At first, a high-pass filter was applied along with a pre-emphasis coefficient value of 0.97. From there on speech signals changed over into a sequence of feature frames having a window length of 25 msec. Then, at that point, the Hamming Window was applied utilizing 10 ms of hop time. After that, the signals are converted from the time domain to the frequency domain by Fast Fourier Transformation. Then, the filter bank according to the Mel scale is used to calculate the weighted sum of the filter spectral components so the result of the method for a Mel scale approaches. When the channel bank energies are gotten, the logarithm of these energies is calculated.

Finally, the log Mel range spectrum process is changed over into a time-domain utilizing DCT (Discrete Cosine Transformation). This change shows the outcome as MFCC, that depicted as a sequential arrangement of cepstral vectors.13 MFCC was used for this research[16]. Finally, 9 basic statistical measures(median, maximum, minimum, mean, standard deviation, inter-quartile range, skewness, kurtosis, and range)were calculated for each coefficient. And also grouped together resulting in a 117-dimensional feature set.Classification results using k-NN are shown in Table 1 and OVA-SVM showed in Table 2.

7.2 Feature Selection

Each of the basic nine statistical measures selected individually and tested, results shown in Table 3.Then forward feature selection done and obtained results shown in Table 4.

7.3 Classification

First K-Nearest neighbor approach used for classification. That is the simplest classification approach.Would be a nearest neighbor voting strategy that computes all pairwise Euclidean distances between key point representations of a test set to all or any labeled sets within the dataset. Then we used the SVMs approach for classification. SVMs are a supervised learning technique based on a statistical learning theory which will use for pattern classification and regression. Once applied to classification, a linear SVM finds the hyperplane leaving the largest possible fraction of points of the same class on the same side,whereas maximizing the distance of either class from the hyperplane. In this project, we've got used OVASVM.

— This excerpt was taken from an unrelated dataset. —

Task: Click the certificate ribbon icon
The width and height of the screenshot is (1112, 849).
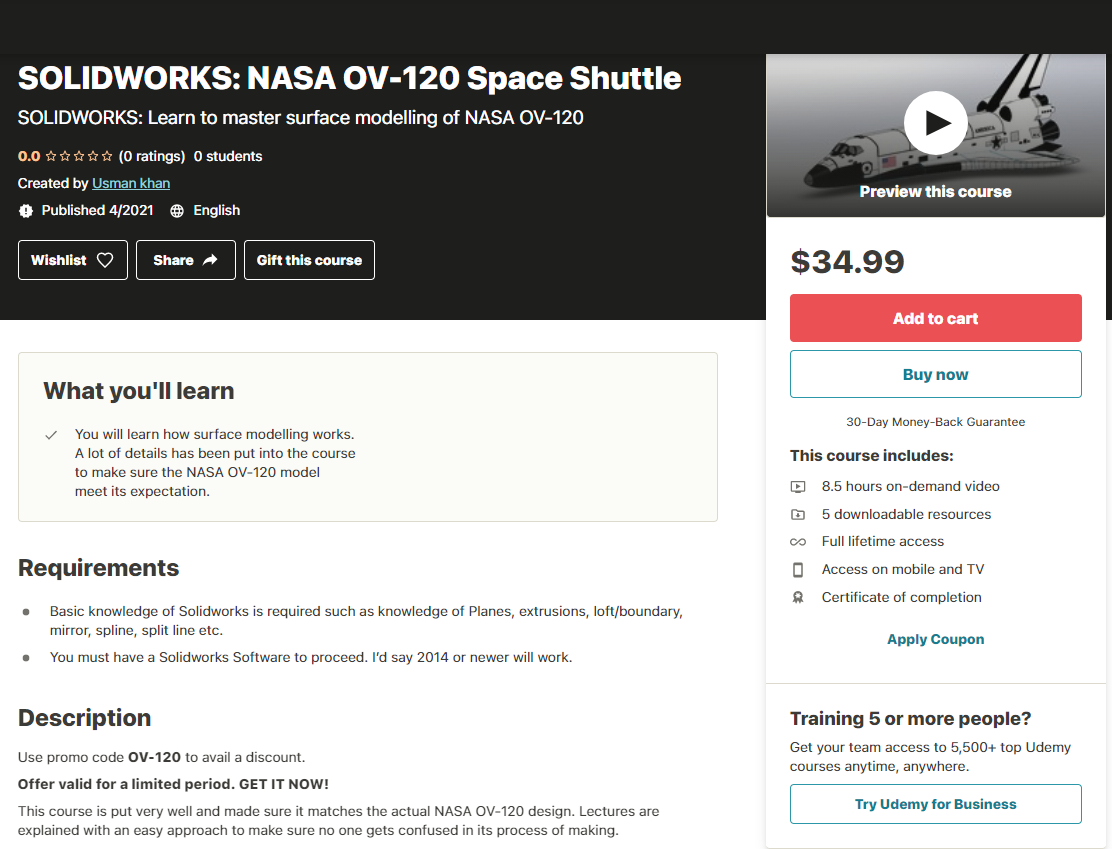Action: coord(798,598)
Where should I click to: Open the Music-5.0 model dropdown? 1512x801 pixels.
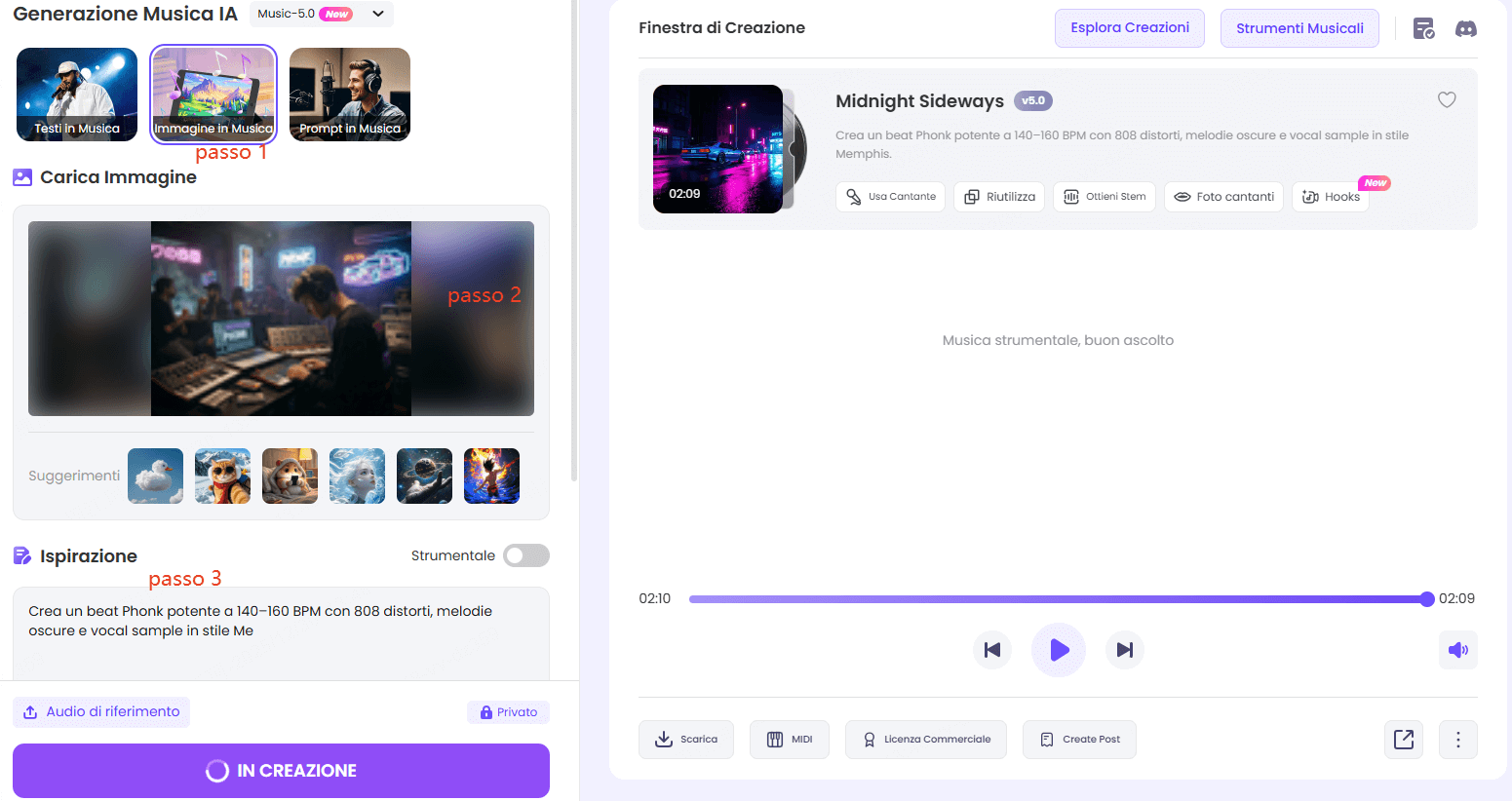tap(322, 14)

Overview of the experiment shown in Fig.7. The aim of the experiment was to clarify the accuracy of selected groups of features, as well as classification ability of selected classification methods for speech emotion classification. Samples of examination formed from recordings of human speech with various emotional characters. The following settings used in the experiment.

Fig.7 Architecture of Methodology

7.4 Datasets

Berlin database of emotional utterances used as Dataset. The database contains of 535 Utterances spoken in German which consisting of seven emotions such as angry (one hundred and twenty-seven), bored (eighty-one), disgust (forty-six), fearful (sixty-nine), happy(seventy-one) emotions, sad (sixty-two) and neutral(seventy-nine) emotions. Numbers in parentheses indicate the number of utterances per emotion, each sentence consists of an average of ten words with an average duration of approximately five seconds, recorded by ten different actors (both genders). The audio files are in WAV file format.

For classification, the k-nearest neighbors’ classifier was used for 70% of training data and 30% of testing data. For the classification, the value of k is used as k=1, 3, 5, 7, 11, 13. OVA-SVMs used for 70% of training data and 30% of testing data. The optimal values c was used 2-14to 210. Then the classifications done in three categories. They are classification without scaling data, classification after Scaling data to [-1, 1] and select appropriate features and classify using SVMs.

Valence of the Berlin Database is shown in Fig.8.

useless for classification. Therefore, we appropriate feature selection. Some features are unhelpful for classification; if we use such features, it will affect the classification rate. Best feature selection allows the development of simpler and faster models. For this research, I have used the forward feature selection method. Classification rate using the subset of statistical measures (median, maximum, mean, Inter-quartile range, skewness) set gives better classification rate of 60%. The performance increased with feature selection.